* GOAL: Put the entries, from the first line up to and including the line containing "tap(220, 842)", into a JSON list of strings with one string per line and blank lines omitted.

Target position records:

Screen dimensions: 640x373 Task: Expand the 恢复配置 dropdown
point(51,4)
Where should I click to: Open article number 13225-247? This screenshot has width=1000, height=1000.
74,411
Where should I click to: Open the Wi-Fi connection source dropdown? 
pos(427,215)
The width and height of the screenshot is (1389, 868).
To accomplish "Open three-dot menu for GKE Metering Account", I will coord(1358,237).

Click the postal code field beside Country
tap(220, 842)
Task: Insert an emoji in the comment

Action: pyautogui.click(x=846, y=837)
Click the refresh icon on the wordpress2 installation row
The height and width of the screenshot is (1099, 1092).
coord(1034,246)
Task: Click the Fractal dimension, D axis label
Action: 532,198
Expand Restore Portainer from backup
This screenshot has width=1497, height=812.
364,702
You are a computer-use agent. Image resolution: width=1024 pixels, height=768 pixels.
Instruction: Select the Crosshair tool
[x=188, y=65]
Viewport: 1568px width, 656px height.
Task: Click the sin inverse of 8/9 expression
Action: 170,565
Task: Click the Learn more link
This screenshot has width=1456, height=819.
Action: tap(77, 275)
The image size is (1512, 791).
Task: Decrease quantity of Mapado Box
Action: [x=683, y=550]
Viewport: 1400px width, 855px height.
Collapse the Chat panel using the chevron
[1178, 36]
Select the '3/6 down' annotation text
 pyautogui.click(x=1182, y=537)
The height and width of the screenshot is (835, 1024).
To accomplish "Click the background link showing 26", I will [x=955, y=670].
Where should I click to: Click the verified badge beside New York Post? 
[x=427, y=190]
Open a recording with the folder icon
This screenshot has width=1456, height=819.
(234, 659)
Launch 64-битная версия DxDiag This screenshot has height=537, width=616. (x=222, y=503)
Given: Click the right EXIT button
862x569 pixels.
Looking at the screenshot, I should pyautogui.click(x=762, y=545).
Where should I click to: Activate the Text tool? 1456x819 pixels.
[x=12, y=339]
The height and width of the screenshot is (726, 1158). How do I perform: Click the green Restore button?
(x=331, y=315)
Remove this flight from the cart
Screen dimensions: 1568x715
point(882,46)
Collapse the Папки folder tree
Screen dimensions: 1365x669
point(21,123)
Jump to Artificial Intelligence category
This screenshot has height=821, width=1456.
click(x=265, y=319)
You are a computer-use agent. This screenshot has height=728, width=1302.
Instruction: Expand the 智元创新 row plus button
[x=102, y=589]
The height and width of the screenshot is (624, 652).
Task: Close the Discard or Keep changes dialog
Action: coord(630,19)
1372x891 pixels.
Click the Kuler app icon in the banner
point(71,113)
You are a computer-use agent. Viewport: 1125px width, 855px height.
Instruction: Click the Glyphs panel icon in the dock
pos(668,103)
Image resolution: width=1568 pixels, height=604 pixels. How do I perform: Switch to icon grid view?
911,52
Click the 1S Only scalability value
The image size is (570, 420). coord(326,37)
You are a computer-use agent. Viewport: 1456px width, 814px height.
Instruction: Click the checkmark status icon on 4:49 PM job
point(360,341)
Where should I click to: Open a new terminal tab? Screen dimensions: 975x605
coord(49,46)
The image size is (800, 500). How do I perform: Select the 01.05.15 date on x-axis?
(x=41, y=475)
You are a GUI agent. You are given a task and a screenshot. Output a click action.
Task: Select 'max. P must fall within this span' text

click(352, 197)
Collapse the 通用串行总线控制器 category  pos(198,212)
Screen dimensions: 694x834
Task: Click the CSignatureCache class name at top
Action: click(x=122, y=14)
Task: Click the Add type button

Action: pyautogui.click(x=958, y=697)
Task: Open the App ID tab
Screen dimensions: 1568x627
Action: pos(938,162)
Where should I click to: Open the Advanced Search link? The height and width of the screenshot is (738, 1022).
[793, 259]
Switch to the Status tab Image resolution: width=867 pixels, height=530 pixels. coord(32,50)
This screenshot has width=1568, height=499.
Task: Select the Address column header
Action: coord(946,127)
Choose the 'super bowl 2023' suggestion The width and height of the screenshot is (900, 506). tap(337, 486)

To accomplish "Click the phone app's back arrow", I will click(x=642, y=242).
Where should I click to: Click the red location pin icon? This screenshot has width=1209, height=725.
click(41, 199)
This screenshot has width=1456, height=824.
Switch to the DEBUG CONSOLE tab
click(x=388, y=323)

* FINAL ANSWER:
[
  "Screen dimensions: 640x373 Task: Expand the 恢复配置 dropdown",
  "point(51,4)",
  "Where should I click to: Open article number 13225-247? This screenshot has width=1000, height=1000.",
  "74,411",
  "Where should I click to: Open the Wi-Fi connection source dropdown? ",
  "pos(427,215)",
  "The width and height of the screenshot is (1389, 868).",
  "To accomplish \"Open three-dot menu for GKE Metering Account\", I will coord(1358,237).",
  "Click the postal code field beside Country",
  "tap(220, 842)"
]